Breaking barriers: Helping Native Americans in need get the gift of life
For many American Indians and Alaska Natives, living on an Indian reservation provides a sense of pride, independence, and the ability to maintain cultural and social traditions important to their heritage.
Life on the Indian reservation can also mean high rates of poverty, lack of access to food, transportation, communication and health care. Complex medical procedures like organ transplant can seem unattainable.
Mayo Clinic in Arizona is working to change that.
A new patient outreach program is helping to connect American Indians and Alaska Natives with the lifesaving transplants they need. Marty Velasco Hames takes us to the Navajo Reservation in Northern Arizona where one man says the program helped save his life.
Miles off the paved road, in the rugged Northern Arizona desert near the banks of the Colorado River, sits the small Native American community of Leupp—the very first Navajo chapter on the Navajo Indian reservation.
Robert Monroe, his wife Jackie, and their children are one of a handful of families born and raised, and living on this on this land today. Like many others who call this community home, they live with little means, far below the poverty line.
"You know money is tight. It is a limited income," says Jackie. "And now we have the two grandkids that we have to provide for."
To add to their challenges, five years ago Robert was diagnosed with kidney disease. Doctors told him he needed kidney dialysis three days a week. The closest dialysis center was about an hour away from their home. They had a car, but the back-and-forth trips became costly. Jackie and the kids would make lollipops and frybread to sell and raise extra money for gas.
Then after several years, dialysis was not enough. Doctors told Robert he needed a kidney transplant to survive.

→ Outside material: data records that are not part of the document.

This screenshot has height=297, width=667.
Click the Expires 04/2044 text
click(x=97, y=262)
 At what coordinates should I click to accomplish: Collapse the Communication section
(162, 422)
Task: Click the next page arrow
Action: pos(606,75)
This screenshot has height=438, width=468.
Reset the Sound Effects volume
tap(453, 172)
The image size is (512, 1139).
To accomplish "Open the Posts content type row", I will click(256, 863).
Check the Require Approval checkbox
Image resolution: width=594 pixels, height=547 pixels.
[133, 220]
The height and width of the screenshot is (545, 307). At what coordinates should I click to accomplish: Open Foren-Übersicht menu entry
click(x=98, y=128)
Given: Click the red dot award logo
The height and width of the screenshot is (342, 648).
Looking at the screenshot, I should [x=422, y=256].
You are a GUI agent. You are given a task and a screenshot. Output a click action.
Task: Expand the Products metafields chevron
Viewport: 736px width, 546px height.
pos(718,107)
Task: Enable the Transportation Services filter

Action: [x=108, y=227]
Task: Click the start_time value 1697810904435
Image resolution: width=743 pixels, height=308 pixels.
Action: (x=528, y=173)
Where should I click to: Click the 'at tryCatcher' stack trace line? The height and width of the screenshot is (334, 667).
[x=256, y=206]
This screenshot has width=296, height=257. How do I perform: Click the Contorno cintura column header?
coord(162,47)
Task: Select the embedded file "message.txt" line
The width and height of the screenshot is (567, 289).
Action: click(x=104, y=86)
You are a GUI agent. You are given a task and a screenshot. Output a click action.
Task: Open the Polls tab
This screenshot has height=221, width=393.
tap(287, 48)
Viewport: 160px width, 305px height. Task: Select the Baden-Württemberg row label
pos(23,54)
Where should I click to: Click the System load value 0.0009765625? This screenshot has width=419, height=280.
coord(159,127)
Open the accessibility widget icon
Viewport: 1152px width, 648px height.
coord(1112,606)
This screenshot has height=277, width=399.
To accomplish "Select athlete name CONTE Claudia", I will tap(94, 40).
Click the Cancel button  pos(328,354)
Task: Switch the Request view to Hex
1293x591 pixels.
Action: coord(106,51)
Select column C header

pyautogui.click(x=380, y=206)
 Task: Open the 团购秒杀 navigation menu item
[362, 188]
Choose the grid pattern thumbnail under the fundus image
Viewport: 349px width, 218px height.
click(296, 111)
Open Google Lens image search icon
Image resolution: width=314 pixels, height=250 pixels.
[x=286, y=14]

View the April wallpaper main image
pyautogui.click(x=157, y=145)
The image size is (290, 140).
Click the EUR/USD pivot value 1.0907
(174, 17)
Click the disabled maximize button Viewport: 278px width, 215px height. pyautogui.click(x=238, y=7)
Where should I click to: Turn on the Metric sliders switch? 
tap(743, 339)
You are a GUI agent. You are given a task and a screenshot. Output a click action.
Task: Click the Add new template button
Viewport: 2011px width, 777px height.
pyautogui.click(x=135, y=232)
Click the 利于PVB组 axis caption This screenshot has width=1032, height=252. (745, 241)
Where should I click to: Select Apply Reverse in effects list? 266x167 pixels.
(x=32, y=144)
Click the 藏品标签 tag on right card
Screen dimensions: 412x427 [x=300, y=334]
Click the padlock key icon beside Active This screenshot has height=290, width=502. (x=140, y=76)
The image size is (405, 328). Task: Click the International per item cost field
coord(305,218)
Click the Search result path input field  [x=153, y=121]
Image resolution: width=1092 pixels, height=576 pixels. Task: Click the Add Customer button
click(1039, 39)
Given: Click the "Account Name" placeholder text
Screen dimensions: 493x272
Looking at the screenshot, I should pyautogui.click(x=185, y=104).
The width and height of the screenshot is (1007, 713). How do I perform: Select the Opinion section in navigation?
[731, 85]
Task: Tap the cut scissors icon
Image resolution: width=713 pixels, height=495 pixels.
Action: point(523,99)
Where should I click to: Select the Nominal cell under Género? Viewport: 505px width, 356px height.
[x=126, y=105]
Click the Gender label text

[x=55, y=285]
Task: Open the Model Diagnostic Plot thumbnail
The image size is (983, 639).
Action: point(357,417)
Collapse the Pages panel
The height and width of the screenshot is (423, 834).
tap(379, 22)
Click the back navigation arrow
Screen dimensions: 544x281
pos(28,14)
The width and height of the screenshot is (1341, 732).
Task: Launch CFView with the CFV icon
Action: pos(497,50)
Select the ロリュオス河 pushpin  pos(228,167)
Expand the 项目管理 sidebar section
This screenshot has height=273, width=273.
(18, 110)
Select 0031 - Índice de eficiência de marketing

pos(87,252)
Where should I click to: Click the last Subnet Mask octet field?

That's when Silena Thomas stepped in. Silena also grew up on the Navajo reservation facing similar struggles. She attended school on the reservation where she was able to learn English as well as Navajo. At home, her mother and grandmother only spoke Navajo so Silena often found herself translating for them.
"My mom had a second-grade education, and just following her to stores and different places, she would struggle to communicate with non-Navajos," says Silena. "During doctor visits, she had a hard time understanding, medications, doctor's instructions. I really wanted to be that bridge for my mom and help her with those barriers by communicating with her health care providers."
Silena is now bridging the communication and cultural gaps for hundreds of other Native Americans. She works as a patient navigator in the transplant center at Mayo Clinic in Arizona. She helps coordinate care for American Indians and Alaska Natives in need of a lifesaving organ donation. Her goal is to help remove the fears her family faced.
"You come here and this is a huge facility, and being from a remote area surrounded by all your family, and you come here and all you see are white faces, and you know that is scary, and that is intimidating, and plus you don't understand what they're saying," says Silena. "Then they try to ask you questions, and that can be very intimidating."
Silena reached out to Robert when she found out he was scheduled for a kidney transplant at Mayo Clinic. In the weeks leading up to the transplant, Silena helped the family with transportation, lodging, insurance, medical appointments, and other details necessary before the transplant. Jackie says being able to talk to Silena in Navajo, and the cultural connection they shared made them feel at home.
"She was like part of us at Mayo Clinic because she knew Navajo," says Jackie. "We would speak and laugh with her in Navajo and we felt comfortable because she was like a sister."
Robert's kidney transplant was a success. Fully recovered, he is back home on the land he loves, enjoying time with his family, and looking forward to a brighter future with gratitude for Silena and the donor who gave him the gift of life.
"The person who donated has a bigger heart than I do," says Robert. "Thank you for making me special again."